Violations of the LSP generally result in classes where the behaviors are non-intuitive, have surprises (we’ve mentioned before Booch’s “principle of least surprise” that suggests that surprises in a design are almost always unfortunate), or have strange bits of hackery – obscure code designed to force subclasses to behave as expected or to work around subclasses that are known to not to the expected thing.
Robert Martin named this in 1996.
High-level modules should not depend on low-level modules. Both should depend on abstractions.
Abstractions should not depend upon details. Details should depend upon abstractions.

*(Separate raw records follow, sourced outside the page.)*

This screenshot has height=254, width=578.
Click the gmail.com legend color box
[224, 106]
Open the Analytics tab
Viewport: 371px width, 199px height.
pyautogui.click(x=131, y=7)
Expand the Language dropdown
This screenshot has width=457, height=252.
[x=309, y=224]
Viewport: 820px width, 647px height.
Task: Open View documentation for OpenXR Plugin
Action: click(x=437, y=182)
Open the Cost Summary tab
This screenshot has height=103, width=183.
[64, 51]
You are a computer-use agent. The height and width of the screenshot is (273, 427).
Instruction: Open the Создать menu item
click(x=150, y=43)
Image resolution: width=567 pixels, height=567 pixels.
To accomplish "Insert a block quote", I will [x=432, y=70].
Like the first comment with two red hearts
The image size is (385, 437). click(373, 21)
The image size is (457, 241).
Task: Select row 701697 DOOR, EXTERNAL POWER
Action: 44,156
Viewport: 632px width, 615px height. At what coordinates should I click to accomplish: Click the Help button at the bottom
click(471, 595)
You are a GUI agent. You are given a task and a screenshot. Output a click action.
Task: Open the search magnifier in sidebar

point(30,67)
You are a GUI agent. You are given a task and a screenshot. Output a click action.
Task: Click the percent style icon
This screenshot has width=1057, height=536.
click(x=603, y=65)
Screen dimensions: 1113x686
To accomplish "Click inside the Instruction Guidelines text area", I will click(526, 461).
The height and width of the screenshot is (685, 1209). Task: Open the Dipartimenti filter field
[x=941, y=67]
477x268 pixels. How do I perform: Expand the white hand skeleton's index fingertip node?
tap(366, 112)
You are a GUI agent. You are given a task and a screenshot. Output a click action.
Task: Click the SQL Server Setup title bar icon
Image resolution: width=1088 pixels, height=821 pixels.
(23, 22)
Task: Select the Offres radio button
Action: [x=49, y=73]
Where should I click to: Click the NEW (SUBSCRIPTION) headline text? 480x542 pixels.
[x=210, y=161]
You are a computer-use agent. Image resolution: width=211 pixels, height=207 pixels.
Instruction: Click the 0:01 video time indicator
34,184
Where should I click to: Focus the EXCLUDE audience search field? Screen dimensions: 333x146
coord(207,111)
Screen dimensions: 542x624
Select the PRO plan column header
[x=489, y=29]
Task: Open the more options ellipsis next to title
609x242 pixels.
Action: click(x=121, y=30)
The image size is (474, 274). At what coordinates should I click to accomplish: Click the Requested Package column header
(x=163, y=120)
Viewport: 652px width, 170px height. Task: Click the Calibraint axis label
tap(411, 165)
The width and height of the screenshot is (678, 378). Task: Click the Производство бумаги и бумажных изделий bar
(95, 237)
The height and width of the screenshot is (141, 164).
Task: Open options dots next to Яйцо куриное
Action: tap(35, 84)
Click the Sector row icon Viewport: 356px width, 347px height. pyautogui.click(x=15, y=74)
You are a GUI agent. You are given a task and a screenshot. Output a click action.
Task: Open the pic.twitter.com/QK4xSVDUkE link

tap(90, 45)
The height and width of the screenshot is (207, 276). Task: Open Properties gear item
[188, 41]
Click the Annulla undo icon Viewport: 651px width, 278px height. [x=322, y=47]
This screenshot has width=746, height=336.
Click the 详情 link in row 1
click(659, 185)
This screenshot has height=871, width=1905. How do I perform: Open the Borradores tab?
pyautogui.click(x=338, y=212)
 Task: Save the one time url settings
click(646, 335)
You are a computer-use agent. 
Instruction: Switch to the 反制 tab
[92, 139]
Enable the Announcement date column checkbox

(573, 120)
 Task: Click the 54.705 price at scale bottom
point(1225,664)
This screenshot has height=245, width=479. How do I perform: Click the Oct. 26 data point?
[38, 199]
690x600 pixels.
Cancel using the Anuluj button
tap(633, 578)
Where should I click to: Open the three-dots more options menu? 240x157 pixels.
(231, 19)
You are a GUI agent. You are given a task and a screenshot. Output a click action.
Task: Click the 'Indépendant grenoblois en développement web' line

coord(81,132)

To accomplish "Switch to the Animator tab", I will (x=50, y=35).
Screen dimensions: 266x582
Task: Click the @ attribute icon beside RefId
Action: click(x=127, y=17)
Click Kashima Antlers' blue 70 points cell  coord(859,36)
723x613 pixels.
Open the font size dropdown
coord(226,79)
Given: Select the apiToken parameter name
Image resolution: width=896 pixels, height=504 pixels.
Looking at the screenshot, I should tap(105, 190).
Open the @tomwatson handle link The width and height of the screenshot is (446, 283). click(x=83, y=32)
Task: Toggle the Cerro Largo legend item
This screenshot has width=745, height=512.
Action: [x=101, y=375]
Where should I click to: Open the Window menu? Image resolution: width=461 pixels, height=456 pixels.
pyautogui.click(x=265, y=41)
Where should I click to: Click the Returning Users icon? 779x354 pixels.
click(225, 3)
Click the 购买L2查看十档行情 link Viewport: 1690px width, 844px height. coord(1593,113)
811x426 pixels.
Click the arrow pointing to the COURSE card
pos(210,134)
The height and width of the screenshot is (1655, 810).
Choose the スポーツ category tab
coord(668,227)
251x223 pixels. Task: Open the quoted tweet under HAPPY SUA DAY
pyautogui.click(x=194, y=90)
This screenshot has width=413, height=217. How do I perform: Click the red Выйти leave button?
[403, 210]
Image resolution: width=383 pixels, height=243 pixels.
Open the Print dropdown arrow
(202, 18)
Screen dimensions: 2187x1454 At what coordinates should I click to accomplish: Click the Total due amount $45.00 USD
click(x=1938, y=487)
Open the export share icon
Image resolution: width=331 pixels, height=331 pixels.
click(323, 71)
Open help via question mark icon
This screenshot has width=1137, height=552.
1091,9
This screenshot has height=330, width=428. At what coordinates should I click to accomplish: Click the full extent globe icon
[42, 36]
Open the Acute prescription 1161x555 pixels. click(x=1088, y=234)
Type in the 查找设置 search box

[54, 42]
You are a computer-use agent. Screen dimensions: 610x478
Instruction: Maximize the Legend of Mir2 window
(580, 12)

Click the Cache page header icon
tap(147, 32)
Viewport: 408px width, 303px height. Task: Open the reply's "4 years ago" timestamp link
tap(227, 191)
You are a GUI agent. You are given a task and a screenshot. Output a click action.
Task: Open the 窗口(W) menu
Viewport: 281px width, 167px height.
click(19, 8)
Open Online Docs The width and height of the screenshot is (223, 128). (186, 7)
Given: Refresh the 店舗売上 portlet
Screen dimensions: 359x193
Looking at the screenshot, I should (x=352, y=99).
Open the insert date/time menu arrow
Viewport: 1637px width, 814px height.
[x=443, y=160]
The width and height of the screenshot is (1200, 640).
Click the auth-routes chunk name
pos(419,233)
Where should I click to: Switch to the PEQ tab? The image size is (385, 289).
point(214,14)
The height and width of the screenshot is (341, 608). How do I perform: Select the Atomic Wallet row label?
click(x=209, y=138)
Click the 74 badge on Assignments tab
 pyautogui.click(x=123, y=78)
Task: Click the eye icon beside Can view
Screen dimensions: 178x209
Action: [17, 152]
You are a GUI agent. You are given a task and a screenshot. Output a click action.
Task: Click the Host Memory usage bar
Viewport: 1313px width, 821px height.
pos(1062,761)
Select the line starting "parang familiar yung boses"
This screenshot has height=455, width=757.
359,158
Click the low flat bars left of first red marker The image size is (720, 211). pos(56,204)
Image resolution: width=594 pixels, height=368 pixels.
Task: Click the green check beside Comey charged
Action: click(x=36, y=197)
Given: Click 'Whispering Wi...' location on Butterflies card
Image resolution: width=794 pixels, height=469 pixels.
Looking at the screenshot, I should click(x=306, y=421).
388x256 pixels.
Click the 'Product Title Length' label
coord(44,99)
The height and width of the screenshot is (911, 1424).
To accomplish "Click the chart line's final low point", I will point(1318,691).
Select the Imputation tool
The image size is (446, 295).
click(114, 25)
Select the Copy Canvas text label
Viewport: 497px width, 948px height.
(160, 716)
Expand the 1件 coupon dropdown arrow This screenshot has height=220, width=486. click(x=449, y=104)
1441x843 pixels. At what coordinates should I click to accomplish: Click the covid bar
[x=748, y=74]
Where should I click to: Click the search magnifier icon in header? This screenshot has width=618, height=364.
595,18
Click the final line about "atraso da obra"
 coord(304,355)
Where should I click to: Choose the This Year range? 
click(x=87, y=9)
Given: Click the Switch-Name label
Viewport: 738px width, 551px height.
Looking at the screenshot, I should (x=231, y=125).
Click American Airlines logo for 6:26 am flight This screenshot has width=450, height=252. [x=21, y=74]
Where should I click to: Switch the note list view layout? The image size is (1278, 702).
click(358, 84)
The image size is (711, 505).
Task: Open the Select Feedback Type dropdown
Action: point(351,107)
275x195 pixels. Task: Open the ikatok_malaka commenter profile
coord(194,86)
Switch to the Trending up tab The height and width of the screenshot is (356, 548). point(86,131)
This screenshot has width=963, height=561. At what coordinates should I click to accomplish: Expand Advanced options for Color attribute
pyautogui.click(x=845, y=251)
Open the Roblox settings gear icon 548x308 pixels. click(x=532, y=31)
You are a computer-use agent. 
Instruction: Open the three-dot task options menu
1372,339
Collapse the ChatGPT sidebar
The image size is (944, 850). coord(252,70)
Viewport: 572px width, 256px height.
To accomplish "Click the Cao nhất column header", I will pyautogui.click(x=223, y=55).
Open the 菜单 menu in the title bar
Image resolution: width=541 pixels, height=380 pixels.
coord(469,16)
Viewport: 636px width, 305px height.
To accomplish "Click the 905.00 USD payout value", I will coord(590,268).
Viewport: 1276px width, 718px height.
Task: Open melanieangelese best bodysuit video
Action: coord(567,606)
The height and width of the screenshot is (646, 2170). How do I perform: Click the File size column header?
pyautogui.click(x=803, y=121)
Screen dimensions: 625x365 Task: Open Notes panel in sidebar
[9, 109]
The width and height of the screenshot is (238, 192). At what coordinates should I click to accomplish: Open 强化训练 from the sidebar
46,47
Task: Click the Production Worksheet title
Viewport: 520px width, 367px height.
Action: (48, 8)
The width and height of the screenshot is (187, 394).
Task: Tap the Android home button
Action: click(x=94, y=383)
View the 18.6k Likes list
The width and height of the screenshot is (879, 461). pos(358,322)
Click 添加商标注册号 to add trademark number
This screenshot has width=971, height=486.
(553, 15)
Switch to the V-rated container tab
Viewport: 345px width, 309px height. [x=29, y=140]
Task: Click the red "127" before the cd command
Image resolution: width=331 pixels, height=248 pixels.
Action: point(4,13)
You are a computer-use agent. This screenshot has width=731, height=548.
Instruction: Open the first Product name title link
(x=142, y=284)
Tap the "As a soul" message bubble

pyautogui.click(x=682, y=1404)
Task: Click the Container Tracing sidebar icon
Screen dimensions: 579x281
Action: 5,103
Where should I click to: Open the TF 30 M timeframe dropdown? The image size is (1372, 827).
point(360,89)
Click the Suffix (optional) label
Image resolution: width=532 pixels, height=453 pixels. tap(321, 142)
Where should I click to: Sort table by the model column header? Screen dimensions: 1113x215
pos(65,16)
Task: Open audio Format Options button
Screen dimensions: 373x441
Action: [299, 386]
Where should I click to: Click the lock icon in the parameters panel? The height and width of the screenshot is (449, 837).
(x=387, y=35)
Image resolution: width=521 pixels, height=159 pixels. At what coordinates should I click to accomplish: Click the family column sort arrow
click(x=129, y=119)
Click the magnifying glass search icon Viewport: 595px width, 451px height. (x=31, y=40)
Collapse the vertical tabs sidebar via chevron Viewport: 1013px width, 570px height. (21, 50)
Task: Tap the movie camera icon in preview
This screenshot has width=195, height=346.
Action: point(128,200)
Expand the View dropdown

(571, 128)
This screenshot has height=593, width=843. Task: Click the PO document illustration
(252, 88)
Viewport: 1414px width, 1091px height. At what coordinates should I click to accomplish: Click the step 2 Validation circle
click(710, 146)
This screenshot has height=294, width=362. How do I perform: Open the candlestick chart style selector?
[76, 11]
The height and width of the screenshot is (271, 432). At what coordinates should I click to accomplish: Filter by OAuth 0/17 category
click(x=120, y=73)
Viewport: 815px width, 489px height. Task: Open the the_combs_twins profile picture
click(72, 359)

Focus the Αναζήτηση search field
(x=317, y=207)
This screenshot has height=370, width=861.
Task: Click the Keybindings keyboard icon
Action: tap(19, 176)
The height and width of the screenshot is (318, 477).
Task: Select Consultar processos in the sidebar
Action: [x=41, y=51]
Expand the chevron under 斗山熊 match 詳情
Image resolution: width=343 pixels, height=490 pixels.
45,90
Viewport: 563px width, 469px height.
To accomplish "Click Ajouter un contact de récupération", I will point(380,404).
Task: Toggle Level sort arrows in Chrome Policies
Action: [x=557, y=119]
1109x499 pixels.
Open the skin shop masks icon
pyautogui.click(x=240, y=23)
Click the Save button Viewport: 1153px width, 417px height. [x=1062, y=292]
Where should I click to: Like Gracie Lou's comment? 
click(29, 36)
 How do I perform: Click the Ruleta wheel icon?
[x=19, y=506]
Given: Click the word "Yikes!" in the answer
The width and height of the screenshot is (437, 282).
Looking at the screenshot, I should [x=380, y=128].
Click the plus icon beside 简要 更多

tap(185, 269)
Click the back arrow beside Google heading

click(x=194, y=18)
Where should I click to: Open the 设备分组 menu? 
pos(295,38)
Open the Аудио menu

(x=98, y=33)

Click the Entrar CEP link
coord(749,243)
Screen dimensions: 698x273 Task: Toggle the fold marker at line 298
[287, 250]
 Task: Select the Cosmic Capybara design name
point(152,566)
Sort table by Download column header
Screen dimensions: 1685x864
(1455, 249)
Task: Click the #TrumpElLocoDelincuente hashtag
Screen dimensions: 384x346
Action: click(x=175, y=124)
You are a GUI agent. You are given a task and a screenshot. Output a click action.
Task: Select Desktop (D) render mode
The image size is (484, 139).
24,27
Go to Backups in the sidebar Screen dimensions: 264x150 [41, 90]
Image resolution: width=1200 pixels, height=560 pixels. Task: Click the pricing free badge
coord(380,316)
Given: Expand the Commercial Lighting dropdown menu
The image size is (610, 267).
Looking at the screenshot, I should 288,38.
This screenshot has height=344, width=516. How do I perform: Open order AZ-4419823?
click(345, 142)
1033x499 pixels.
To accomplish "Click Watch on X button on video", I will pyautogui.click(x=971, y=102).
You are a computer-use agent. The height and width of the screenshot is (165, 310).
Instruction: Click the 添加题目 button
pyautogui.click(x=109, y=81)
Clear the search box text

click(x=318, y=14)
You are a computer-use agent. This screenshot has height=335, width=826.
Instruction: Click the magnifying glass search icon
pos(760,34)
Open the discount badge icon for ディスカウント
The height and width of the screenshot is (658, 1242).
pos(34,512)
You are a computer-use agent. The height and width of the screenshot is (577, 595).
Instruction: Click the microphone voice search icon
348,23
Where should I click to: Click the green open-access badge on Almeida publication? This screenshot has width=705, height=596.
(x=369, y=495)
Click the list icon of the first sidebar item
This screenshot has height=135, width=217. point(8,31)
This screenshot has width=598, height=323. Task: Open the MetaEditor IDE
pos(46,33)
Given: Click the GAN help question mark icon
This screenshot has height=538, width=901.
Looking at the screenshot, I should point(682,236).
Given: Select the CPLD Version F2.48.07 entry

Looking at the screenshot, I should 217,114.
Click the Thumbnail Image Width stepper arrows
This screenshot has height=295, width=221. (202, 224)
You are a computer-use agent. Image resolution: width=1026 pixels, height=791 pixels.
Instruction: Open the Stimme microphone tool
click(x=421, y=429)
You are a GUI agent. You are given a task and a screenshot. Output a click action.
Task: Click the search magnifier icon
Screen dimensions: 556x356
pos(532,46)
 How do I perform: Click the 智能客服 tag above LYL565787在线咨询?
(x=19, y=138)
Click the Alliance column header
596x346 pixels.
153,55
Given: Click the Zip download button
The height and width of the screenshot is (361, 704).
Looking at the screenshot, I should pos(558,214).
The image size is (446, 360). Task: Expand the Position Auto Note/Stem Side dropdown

Again, it’s tempting to dismiss this as something that is already enforced by almost any programming language, because it is possible to view “high-level” and “abstract” in terms of how we have already written the code instead of as a property of our underlying abstractions.
Let’s think about this in the context of our Spreadsheet example. A Spreadsheet can contain many different kinds of values. Some contain numbers, others contain strings, others might contain dates, monetary amounts, or still other types of data. Typically there is a special kind of “error value” that is stored in a cell when we have formulas that do something “illegal”, such as dividing a number by zero or adding a number to a string.
There are some things we expect to be able to do to any value, e.g.,
string render(int width)
Value* clone()
But to actually store a numeric value, we need a data member to hold a number (and a function via which we can retrieve it, though we’ll ignore that for the moment). Similarly, we can expect that, to store a string value, we would need a data member to store the string.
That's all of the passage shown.